The federal funding award will support West Virginia’s “Take Me Home” transition program, which aims to let residents of long-term care facilities decide the best setting for their care, U.S. Senator Shelley Moore Capito, R-W.Va., said Thursday.

Capito, ranking Member of the Senate Appropriations Subcommittee on Labor, Health and Human Services, Education, and Related Agencies, said the Take Me Home program is supported by West Virginia’s Money Follows the Person grant through the West Virginia Department of Health and Human Resources.

The Mountain State has a high percentage of citizens who are elderly, many of whom currently reside in long-term care facilities.

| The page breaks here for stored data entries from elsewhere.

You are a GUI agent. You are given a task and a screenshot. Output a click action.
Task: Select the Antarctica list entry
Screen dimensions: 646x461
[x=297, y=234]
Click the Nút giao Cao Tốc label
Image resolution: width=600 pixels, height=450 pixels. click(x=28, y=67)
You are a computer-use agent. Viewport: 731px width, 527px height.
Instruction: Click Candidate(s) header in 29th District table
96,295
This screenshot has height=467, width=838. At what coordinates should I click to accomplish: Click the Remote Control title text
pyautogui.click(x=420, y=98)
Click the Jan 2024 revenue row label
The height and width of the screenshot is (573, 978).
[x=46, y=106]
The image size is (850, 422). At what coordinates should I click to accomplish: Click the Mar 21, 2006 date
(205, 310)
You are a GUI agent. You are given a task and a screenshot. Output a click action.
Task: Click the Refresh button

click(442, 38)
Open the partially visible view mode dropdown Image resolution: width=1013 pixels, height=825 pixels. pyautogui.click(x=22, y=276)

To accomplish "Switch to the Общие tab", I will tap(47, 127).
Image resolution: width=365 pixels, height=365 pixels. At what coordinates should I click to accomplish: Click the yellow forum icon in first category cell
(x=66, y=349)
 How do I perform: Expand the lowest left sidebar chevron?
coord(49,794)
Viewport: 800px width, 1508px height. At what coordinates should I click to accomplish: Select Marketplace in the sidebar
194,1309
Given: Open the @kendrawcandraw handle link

“The Take Me Home transition program allows many West Virginians with long-term health care needs to decide for themselves where the best setting is to receive the services they need,” Capito said. “For many, that is their own homes and communities. This grant will give West Virginia the needed support and flexibility to help improve the quality of health care and help drive down costs for West Virginia’s residents currently living in long-term care.”

According to the West Virginia Department of Health and Human Resources, the Mountain State was awarded a Money Follows the Person grant by the Centers for the Medicare and Medicaid Services in 2011. West Virginia’s MFP program is called Take Me Home.

The DHR said 33 states and the District of Columbia are currently participating in the MFP demonstration. The purpose of MFP is to support state Medicaid programs in providing people with long-term care needs a greater choice of where to live and receive needed services and support.

The DHHR said each state MFP initiative consists of two parts: A transition program to identify Medicaid members living in long-term care facilities who wish to live in the community and help them do so; and a rebalancing program through which states make system-wide changes that provide Medicaid members with long-term care needs the opportunity to live and receive services in their own homes and communities.